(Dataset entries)
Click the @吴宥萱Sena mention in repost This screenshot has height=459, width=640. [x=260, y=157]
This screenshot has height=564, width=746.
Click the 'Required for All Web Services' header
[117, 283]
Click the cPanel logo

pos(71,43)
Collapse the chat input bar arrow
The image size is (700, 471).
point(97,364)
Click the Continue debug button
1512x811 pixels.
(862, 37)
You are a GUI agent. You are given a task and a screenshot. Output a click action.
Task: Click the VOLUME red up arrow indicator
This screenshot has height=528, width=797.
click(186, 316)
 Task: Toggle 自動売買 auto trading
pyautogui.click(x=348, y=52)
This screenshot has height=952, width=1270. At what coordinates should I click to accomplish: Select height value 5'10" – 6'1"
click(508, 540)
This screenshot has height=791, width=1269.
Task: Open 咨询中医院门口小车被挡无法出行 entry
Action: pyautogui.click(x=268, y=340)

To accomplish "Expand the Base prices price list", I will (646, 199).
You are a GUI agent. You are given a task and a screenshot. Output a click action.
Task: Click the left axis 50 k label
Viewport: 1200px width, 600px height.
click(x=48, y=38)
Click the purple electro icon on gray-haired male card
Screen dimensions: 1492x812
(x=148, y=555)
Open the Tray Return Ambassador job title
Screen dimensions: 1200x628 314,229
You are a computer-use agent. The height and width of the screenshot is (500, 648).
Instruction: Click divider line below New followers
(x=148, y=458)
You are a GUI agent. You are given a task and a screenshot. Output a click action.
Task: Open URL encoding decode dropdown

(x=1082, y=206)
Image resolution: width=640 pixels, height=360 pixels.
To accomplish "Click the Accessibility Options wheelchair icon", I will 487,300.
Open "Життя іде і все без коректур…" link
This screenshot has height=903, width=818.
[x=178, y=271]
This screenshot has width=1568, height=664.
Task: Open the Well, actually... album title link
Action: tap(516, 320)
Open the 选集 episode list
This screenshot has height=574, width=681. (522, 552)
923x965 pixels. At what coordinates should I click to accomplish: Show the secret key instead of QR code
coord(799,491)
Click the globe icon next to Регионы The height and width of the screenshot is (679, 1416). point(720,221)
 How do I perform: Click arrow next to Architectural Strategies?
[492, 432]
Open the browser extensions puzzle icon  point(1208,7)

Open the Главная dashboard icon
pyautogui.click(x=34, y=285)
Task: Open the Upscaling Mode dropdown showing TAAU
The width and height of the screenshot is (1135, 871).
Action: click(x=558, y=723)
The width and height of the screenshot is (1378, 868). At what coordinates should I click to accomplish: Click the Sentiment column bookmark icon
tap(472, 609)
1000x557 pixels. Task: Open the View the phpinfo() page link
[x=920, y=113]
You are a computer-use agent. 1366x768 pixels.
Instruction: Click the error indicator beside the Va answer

→ **Required action**: A word-for-word copy of the data above is the goal, so set it all down again.

→ **Task response**:
Click the @吴宥萱Sena mention in repost This screenshot has height=459, width=640. [x=260, y=157]
This screenshot has height=564, width=746.
Click the 'Required for All Web Services' header
[117, 283]
Click the cPanel logo

pos(71,43)
Collapse the chat input bar arrow
The image size is (700, 471).
point(97,364)
Click the Continue debug button
1512x811 pixels.
(862, 37)
You are a GUI agent. You are given a task and a screenshot. Output a click action.
Task: Click the VOLUME red up arrow indicator
This screenshot has height=528, width=797.
click(186, 316)
 Task: Toggle 自動売買 auto trading
pyautogui.click(x=348, y=52)
This screenshot has height=952, width=1270. At what coordinates should I click to accomplish: Select height value 5'10" – 6'1"
click(508, 540)
This screenshot has height=791, width=1269.
Task: Open 咨询中医院门口小车被挡无法出行 entry
Action: pyautogui.click(x=268, y=340)

To accomplish "Expand the Base prices price list", I will (646, 199).
You are a GUI agent. You are given a task and a screenshot. Output a click action.
Task: Click the left axis 50 k label
Viewport: 1200px width, 600px height.
click(x=48, y=38)
Click the purple electro icon on gray-haired male card
Screen dimensions: 1492x812
(x=148, y=555)
Open the Tray Return Ambassador job title
Screen dimensions: 1200x628 314,229
You are a computer-use agent. The height and width of the screenshot is (500, 648).
Instruction: Click divider line below New followers
(x=148, y=458)
You are a GUI agent. You are given a task and a screenshot. Output a click action.
Task: Open URL encoding decode dropdown

(x=1082, y=206)
Image resolution: width=640 pixels, height=360 pixels.
To accomplish "Click the Accessibility Options wheelchair icon", I will 487,300.
Open "Життя іде і все без коректур…" link
This screenshot has height=903, width=818.
[x=178, y=271]
This screenshot has width=1568, height=664.
Task: Open the Well, actually... album title link
Action: tap(516, 320)
Open the 选集 episode list
This screenshot has height=574, width=681. (522, 552)
923x965 pixels. At what coordinates should I click to accomplish: Show the secret key instead of QR code
coord(799,491)
Click the globe icon next to Регионы The height and width of the screenshot is (679, 1416). point(720,221)
 How do I perform: Click arrow next to Architectural Strategies?
[492, 432]
Open the browser extensions puzzle icon  point(1208,7)

Open the Главная dashboard icon
pyautogui.click(x=34, y=285)
Task: Open the Upscaling Mode dropdown showing TAAU
The width and height of the screenshot is (1135, 871).
Action: click(x=558, y=723)
The width and height of the screenshot is (1378, 868). At what coordinates should I click to accomplish: Click the Sentiment column bookmark icon
tap(472, 609)
1000x557 pixels. Task: Open the View the phpinfo() page link
[x=920, y=113]
You are a computer-use agent. 1366x768 pixels.
Instruction: Click the error indicator beside the Va answer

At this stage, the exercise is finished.